Erstens, Campaigning wird – als relativ neuer Begriff – verwendet, um das Dynamische an einer Kampagne zu betonen. Diese können nicht einfach auf dem Reisbrett entworfen und durchgezogen werden. Weder Wahl-, noch Abstimmungskampagnen können darauf verzichten, die Massenmedien zu interessieren. Diese wollen eine Dramaturige sehen, einen prominenten Anfang, eine Zuspitzung auf das Wesentliche und eine klare Botschaft zum Schluss. Ereignisse markieren dabei die Uebergänge, erzeugen Spannung, was die Chancen einer kontinuierlichen Medienpräsenz erhöht. Wirksam ist kampagnen-bezogenes Campaigning dann, wen es all das erfüllt, im besten Fall auch zum zentralen Thema der Medien oder des besten Mediums für die Zielgruppe wird.

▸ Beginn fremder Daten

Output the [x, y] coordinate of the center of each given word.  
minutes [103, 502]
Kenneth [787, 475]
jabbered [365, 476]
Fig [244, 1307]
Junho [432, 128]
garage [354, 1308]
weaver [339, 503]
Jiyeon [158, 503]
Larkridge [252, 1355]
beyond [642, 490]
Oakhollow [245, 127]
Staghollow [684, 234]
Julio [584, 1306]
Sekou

Zweitens, Kampagnen-Analysen zeigen, dass man zwischen kurz- und mittelfristigen Wirkungen unterscheiden muss. Letzteres ist dann der Fall, wenn man über eine Kampagne hinaus kohärent kommuniziert. Campaigning insistiert dabei auf eine zielorientiertes Handeln, mit konstanten Super-Kommunikatoren, denen es gelingt, die übergeordneten Werte der Botschaft zu vermitteln, selbst wenn die Themen und Arenen der Auseinandersetzung über mehr als eine Kampagne hinaus variieren. Denn die Verbindung von Kommunikatoren und Werten wirken wie der rote Faden, während die Anlässe die Kugeln der Kette sind, die man daran aufzieht. Selbst wenn die eine, mehrere oder andere Kugeln verloren resp. vergessen gehen, den Faden muss man sehen, und sich daran erinnern.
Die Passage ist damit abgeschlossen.